• **The request**
Express everything from the start of the listing down to the line containing "Looking at the screenshot, I should point(46,253)." as a two-column CSV headed instruction and response, one row per pair. Put each value in a single quoted field and turn its line breaks into spaces.

• **Given records**
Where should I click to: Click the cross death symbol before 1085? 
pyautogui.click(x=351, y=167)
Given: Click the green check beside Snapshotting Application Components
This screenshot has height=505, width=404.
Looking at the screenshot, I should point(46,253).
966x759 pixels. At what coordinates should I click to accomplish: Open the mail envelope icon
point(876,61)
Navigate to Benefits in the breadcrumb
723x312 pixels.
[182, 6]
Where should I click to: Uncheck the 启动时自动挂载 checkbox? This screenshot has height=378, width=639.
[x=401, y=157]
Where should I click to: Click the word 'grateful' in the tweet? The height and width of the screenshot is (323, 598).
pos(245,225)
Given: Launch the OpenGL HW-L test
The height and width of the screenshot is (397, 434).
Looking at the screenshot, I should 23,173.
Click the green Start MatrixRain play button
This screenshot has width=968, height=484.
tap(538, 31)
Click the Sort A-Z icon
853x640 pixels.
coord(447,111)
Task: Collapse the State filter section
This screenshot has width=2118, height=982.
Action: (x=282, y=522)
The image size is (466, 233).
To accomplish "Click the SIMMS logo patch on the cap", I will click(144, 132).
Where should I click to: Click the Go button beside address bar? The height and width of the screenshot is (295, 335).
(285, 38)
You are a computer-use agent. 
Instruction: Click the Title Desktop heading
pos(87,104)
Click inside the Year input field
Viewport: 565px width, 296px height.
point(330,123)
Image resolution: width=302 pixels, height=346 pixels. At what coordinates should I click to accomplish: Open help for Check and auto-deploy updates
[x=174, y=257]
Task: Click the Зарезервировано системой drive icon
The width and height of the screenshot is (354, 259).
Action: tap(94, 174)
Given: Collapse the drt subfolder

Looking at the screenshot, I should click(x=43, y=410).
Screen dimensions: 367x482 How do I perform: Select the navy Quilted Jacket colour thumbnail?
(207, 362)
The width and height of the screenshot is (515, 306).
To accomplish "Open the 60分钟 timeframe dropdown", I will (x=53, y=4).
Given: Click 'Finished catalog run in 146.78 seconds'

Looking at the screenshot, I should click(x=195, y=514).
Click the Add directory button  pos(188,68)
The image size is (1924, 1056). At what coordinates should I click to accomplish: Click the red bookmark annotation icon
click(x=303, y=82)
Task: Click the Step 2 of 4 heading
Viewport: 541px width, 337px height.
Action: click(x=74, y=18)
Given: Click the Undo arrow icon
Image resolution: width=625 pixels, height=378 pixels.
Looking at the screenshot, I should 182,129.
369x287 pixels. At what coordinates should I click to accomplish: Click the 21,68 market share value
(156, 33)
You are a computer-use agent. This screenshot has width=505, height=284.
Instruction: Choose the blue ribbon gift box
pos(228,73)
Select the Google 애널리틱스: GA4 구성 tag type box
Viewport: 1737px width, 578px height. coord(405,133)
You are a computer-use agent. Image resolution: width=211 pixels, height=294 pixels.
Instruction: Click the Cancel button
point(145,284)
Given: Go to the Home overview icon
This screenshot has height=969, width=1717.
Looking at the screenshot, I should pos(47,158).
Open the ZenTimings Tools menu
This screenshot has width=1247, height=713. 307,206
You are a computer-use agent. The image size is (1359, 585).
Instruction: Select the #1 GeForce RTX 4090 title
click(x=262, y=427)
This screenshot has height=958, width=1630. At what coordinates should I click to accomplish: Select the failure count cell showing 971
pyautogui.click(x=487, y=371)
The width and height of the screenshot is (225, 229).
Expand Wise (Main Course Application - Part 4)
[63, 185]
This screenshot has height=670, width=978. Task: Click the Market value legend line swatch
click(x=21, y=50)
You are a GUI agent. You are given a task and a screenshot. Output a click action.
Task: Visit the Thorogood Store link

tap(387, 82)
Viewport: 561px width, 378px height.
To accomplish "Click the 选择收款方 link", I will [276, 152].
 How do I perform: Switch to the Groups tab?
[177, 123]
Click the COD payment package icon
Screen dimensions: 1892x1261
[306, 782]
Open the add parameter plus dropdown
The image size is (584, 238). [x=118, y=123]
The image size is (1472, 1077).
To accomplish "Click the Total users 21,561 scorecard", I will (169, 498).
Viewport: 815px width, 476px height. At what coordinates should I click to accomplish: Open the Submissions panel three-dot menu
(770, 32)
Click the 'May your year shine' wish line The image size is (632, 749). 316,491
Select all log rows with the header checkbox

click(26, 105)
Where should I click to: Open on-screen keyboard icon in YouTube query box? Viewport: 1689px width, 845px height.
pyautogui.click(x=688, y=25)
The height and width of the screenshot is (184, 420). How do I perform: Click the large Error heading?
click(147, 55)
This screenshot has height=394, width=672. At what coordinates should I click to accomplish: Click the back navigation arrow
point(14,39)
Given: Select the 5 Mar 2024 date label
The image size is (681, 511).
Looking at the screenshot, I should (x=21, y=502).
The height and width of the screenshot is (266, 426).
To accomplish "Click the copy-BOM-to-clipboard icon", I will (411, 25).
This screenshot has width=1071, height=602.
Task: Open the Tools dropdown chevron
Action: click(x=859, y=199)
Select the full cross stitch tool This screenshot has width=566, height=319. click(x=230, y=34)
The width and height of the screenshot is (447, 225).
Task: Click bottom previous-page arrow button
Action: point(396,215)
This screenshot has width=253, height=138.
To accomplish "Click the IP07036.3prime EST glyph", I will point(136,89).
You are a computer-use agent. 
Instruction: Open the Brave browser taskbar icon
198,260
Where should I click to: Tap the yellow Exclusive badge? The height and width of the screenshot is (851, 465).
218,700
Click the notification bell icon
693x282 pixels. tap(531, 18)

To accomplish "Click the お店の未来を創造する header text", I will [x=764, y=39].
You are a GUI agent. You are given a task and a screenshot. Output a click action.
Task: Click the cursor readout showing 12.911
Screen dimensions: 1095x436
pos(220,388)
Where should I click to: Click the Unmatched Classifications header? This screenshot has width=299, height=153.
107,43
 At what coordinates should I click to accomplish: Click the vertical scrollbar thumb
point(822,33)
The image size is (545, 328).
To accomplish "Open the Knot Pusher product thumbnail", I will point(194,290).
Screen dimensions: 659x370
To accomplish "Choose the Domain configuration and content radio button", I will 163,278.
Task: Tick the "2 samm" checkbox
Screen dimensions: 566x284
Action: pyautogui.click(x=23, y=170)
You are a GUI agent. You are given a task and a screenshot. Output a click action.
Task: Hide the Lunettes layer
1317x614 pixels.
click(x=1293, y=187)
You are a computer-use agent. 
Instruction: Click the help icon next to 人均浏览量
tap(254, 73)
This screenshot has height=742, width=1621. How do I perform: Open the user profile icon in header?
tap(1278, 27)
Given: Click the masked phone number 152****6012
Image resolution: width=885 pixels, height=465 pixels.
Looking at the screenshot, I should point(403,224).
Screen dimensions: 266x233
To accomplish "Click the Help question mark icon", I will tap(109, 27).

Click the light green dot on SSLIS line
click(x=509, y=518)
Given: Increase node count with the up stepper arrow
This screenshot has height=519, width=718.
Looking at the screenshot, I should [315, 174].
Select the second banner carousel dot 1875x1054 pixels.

• **Full response**
instruction,response
"Where should I click to: Click the cross death symbol before 1085?","pyautogui.click(x=351, y=167)"
"Given: Click the green check beside Snapshotting Application Components This screenshot has height=505, width=404.","Looking at the screenshot, I should point(46,253)."